Reflections on argumentation

As any debate coach knows, a course on formal logic does not help debaters much. I had a very bright, mathematically-oriented student who had just taken a formal logic course tell me such recently. As I have written before, part of the issue is that logic is not what is being done in economics, politics, and other social sciences; academics in these fields are not attempting to prove some fact absolutely follows from other facts (i.e., internal consistency from given or known facts); they are attempting to construct ideas that explain the world (i.e., external consistency).
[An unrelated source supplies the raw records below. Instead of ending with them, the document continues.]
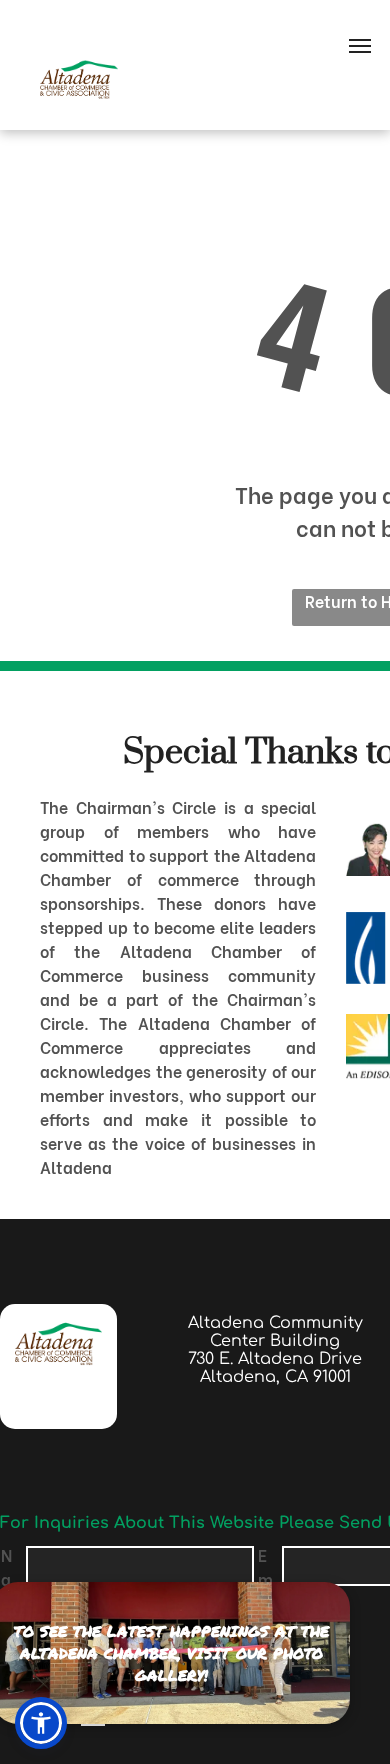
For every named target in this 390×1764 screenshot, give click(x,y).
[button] (41, 1723)
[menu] (360, 46)
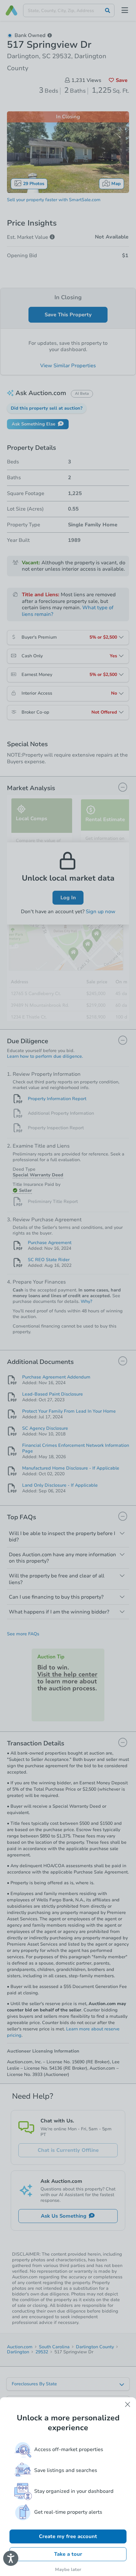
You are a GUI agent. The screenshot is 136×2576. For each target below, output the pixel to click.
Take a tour (68, 2554)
I was struck recently to read how the Bank of England's advisory board works: the board members are presented with statistics, data, and other facts from the Bank's staff; then, the board members interpret these facts and debate each other about what the British economy is doing. The key act is interpreting -- putting the facts into one theory or framework to make sense of them, deciding which facts are noise and should be ignored -- not rising to proof. Obviously, each board member's prior experiences, opinions, and ideology probably have more to do with their interpretation than the specific set of facts presented in any given session. If the complexity of epicycles did not kill off the geocentric view of the solar system, then surely an economist is not going to abandon his pet theory so easily. Thomas Kuhn might have some things to say how what it would take.

There is a reason Toulmin's model is about the structure, not the content, of arguments: what counts as good reasons differ from field to field. It makes sense to talk about a research field as a discourse community: people talking to each other, in some sort of agreement about what constitutes evidence and good arguments. I do not want to get into whether discourse communities are successfully developing objective standards to evaluate evidence (I am sure it differs from community to community). My real point is that theory formation is at the heart of a research field. All arguments, evidence, and reasoning needs to be understood in terms of the eventual goal of building a theory. My own personal experience was trying to publish an article based on my thesis, which was about how California newspapers reported the new exit exam requirement for high schoolers. One rejection was very clear: the article did not advance theory, which was true. While the article certainly did reference mass communication theories to explain and interpret the reportage, it did not refine, clarify, or refute those theories, so it was not publication worthy.

I had all these thoughts jostling in my head when I was talking to my debater. It occurred to me that argumentation in debate is really about theory formation. In other words, arguing successfully is not about presenting sufficient evidence to back up your claims (otherwise, defensive arguments would win way more often that they do); arguing successfully is about presenting a coherent theory. Disadvantages are not done in by inconvenient brink problems here or there, so long as they seem to present a credible story. I would say, no one has lost a disadvantage because he did not prove the (highly improbable, totally speculative) internal link; he has lost it because it did not have a plausible, causal story. If the judge says, "A leads to B how?," the debater has lost. If the judge says, "A causing B seems pretty unlikely, but there's a risk...," the debater has most likely won. My point is that debate is not about analytical, deductive reasoning; debate is about synthetic, theory-building reasoning.